Who should choose GIGL over Kwik Delivery: Any seller or shipper whose delivery need crosses state lines. Kwik Delivery is built for speed within cities it serves; the moment a customer is in a state outside Kwik’s operational footprint, Kwik cannot complete the delivery. GIGL’s value proposition is explicitly geographic — it is the carrier you use when the recipient is in Sokoto, Asaba, or Umuahia, not when they are in Lekki.

Who would be better served by DHL Nigeria: Businesses shipping high-value items internationally, or individuals sending items where damage or loss would be financially significant and where the structured DHL claims process provides meaningful protection. DHL’s per-kilogram rates are materially higher than GIGL for international shipments, but the tracking granularity, handling standards, and dispute resolution infrastructure are also materially better. For a ₦500,000+ value shipment going overseas, the DHL premium is a form of insurance in itself.

Where GIGL has no meaningful competition: Physical access at scale. No other courier service in Nigeria has 150+ walk-in locations spread across both major cities and secondary towns. This means a market trader in Aba, a civil servant in Minna, or a boutique owner in Onitsha can physically drop a package at a GIGL branch and trust it will move through a structured system — something that on-demand delivery apps with Lagos/Abuja-centric operations structurally cannot offer. That geographic depth took more than a decade to build and cannot be replicated quickly.

Who Should Use It / Who Should Avoid It

Use GIG Logistics if you are:

An online seller fulfilling orders across Nigeria, especially to customers in secondary cities and states that app-based couriers do not cover — GIGL’s 150+ Experience Centre network is the only organized courier infrastructure that reaches them.

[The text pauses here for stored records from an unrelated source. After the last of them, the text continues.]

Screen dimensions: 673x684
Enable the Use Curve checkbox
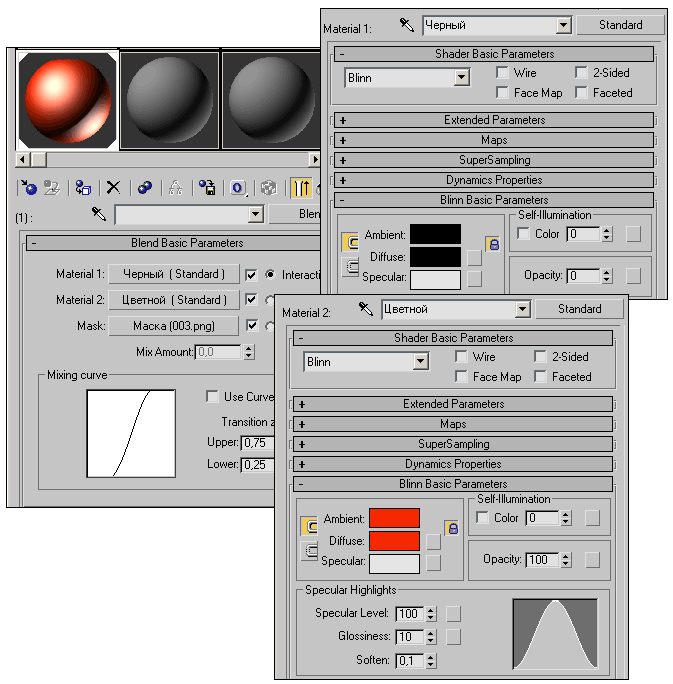pos(212,397)
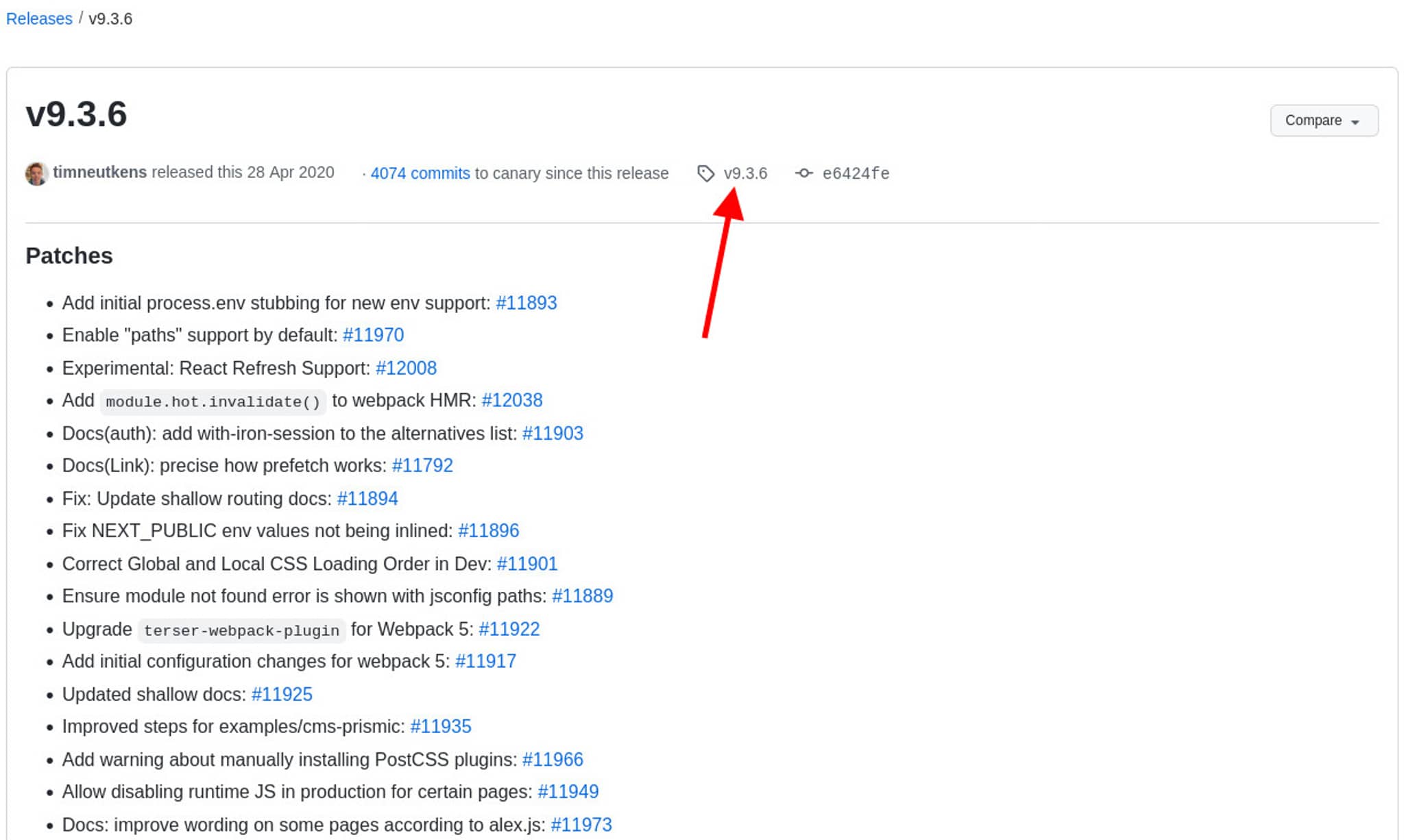The width and height of the screenshot is (1404, 840).
Task: Click the Releases breadcrumb link
Action: click(x=39, y=18)
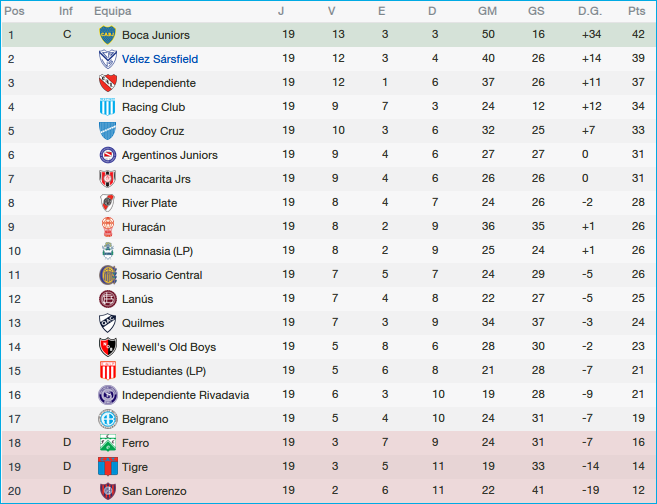Sort by Equipa column header
This screenshot has height=504, width=657.
113,11
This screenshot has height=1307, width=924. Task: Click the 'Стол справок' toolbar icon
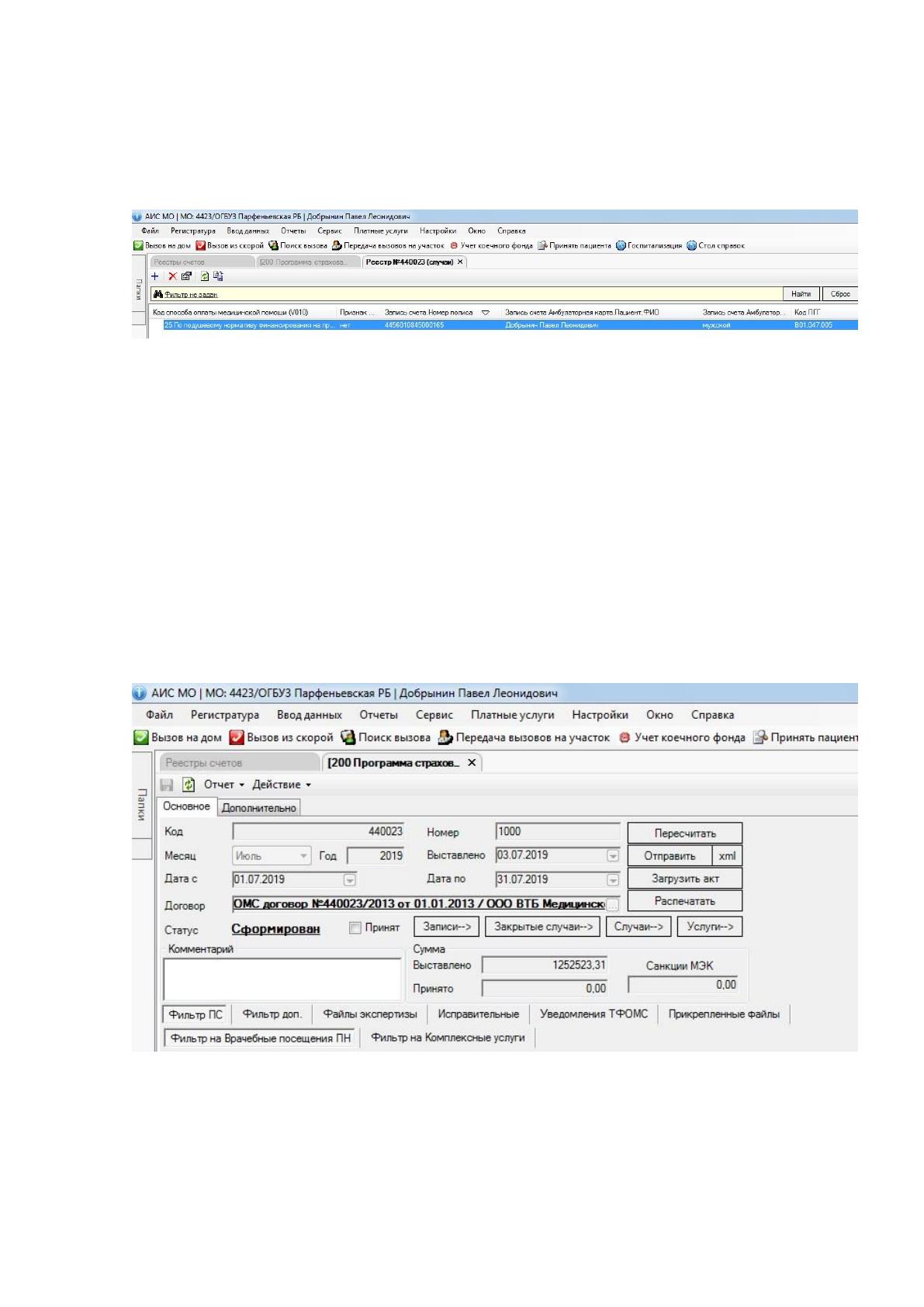click(x=691, y=245)
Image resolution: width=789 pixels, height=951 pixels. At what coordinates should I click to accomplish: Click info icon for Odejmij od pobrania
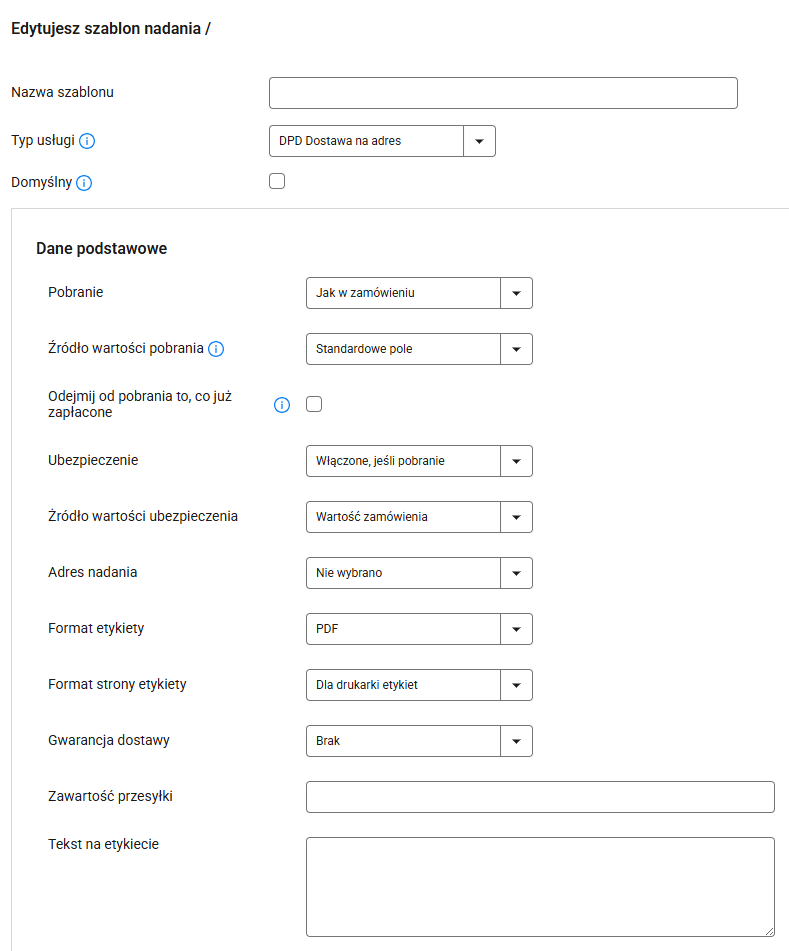click(282, 405)
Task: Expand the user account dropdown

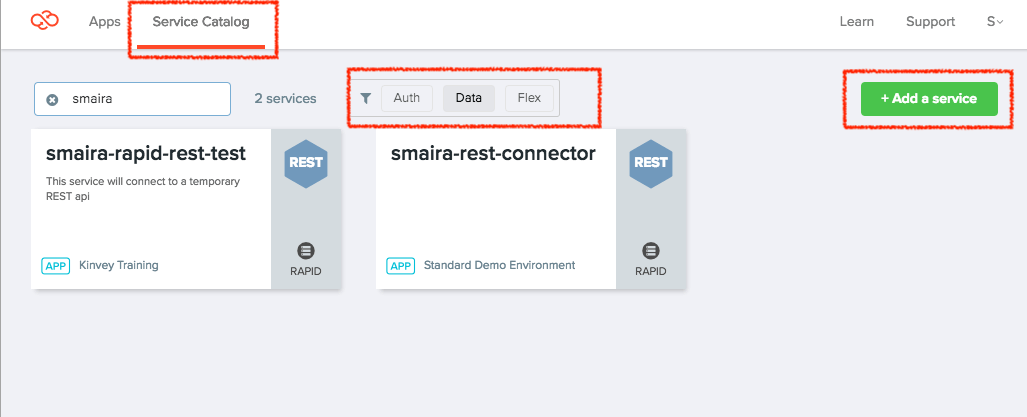Action: 994,22
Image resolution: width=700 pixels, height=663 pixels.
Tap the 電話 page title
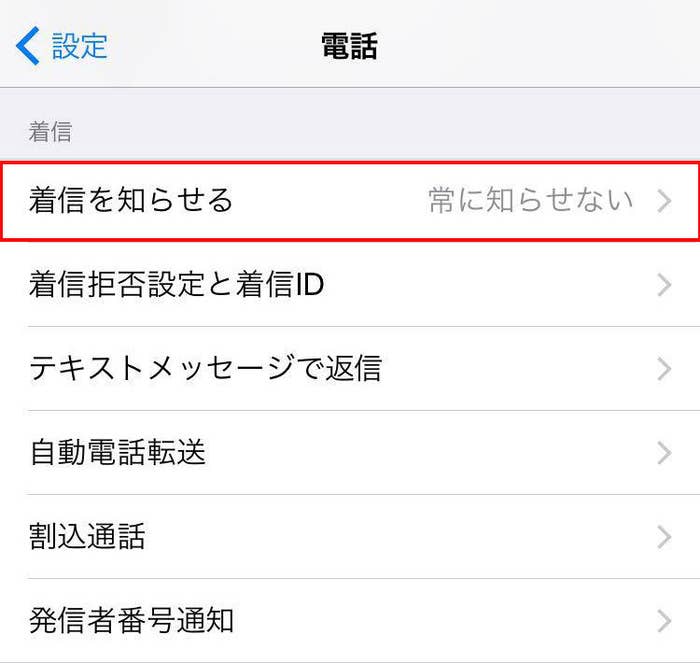point(350,46)
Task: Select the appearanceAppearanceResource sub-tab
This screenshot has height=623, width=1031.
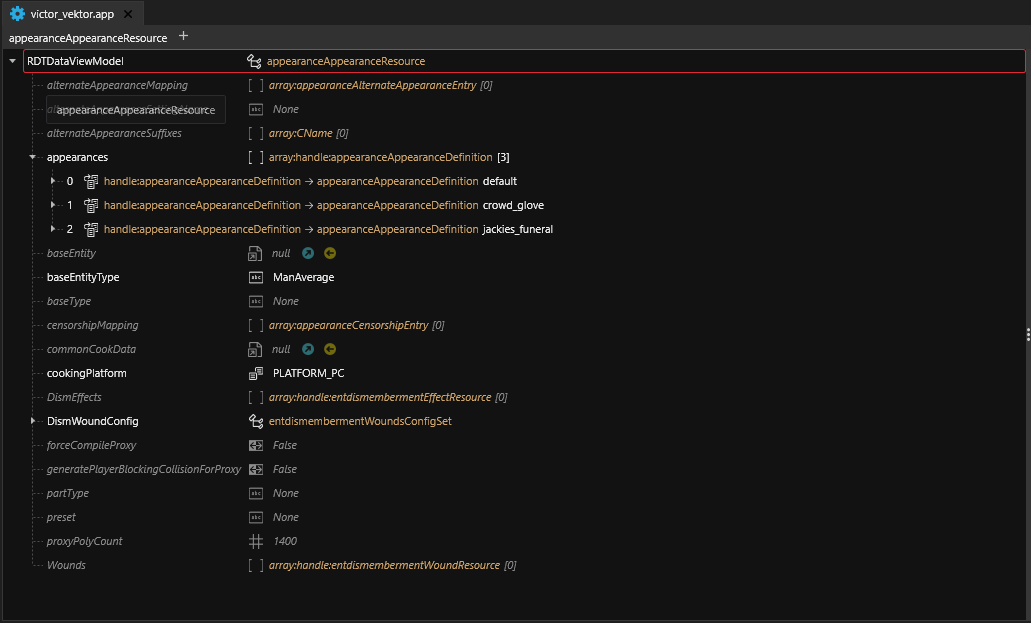Action: pos(87,37)
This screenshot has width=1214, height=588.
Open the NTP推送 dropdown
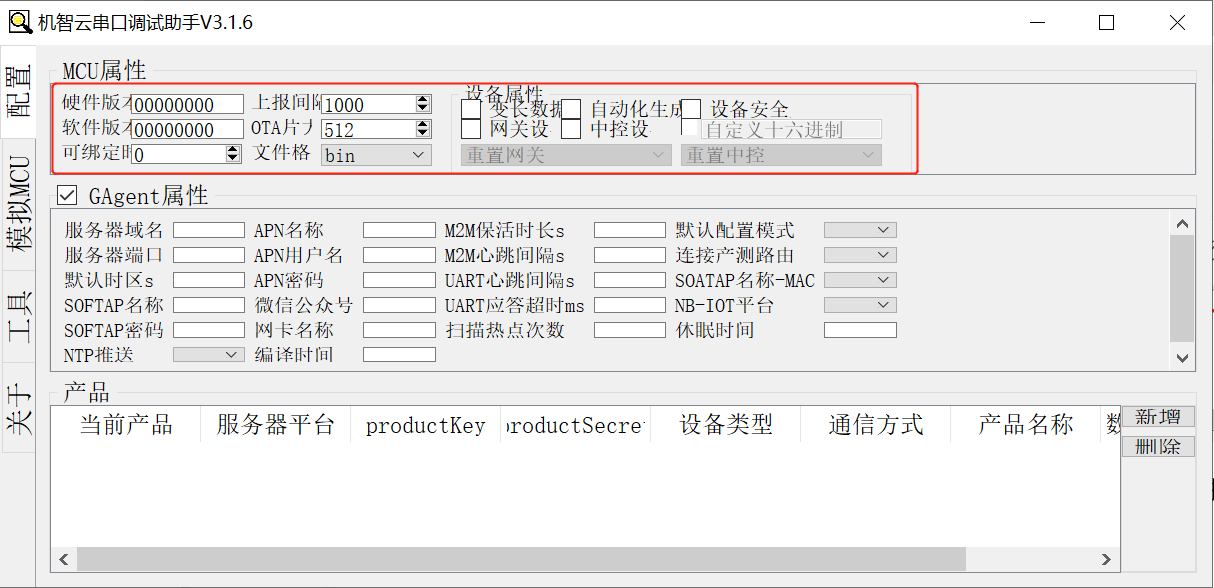click(x=209, y=354)
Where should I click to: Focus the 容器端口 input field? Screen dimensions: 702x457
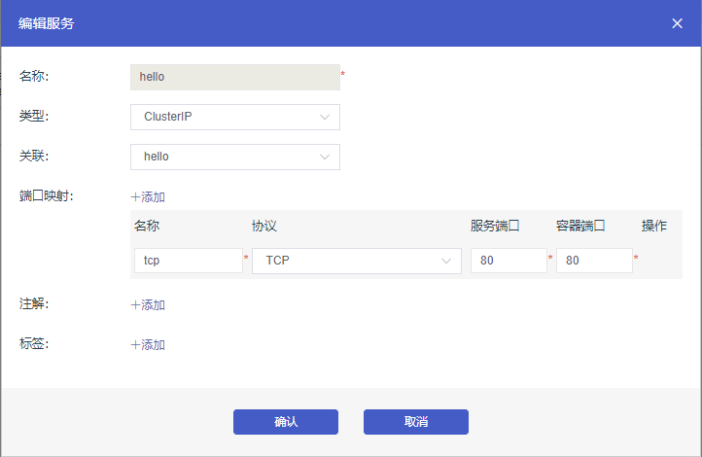(x=594, y=261)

A diaspora Nigerian shipping goods from Houston, London, or Toronto to family or customers in Nigeria, where GIGL’s consolidated freight rate undercuts most direct international courier options for packages under 20kg.

An SME owner who needs payment-on-delivery managed by the courier — GIGL collects cash from recipients and remits to the seller, which removes cash flow risk on unfulfilled deliveries.

Someone sending non-fragile commercial goods inter-state who needs a physically present, accountable courier rather than an informal transport arrangement.

A business shipping regularly between Nigeria and Ghana along the West African commercial corridor, where GIGL’s Experience Centres in both countries provide structured cross-border logistics.

An importer who shops from US or UK retailers that do not ship directly to Nigeria — GIGL’s overseas addresses accept the shipment and forward to Nigeria at freight rates competitive for 5kg+ parcels.

Avoid GIG Logistics if you:

Need same-day or next-day delivery to a city not on the GoFaster list — the standard GIGL network cannot guarantee these timelines and the hub-based system does not accommodate urgency well on secondary routes.

Are shipping fragile electronics, glassware, precision instruments, or any item that requires careful handling — without professional packing materials and declared-value insurance, the risk of handling damage on multi-hub routes is real.

Need granular real-time tracking — the checkpoint-based system shows where your package has been, not where it is, and provides no visibility between hub scans.

Are relying on GIGL’s customer support to rapidly resolve a high-stakes international dispute — the documented pattern shows international complaint resolution is slow relative to the urgency most such complaints involve.

Realistic Expectations

What usually goes right: For the majority of users on standard commercial routes between major cities, packages move through the GIGL network without incident, arrive within the quoted window’s realistic range (not always the best case, rarely the worst case), and are picked up at the destination Experience Centre without complications. The GoFaster service on its 15 covered city routes is performing more consistently on the 24–48 hour window than the standard service does on its stated 2–5 day range. International procurement (shop-and-ship) typically works as described — the purchase lands at the overseas GIGL address, consolidation is handled by GIGL staff, and the consolidated package arrives in Nigeria within the stated international transit window.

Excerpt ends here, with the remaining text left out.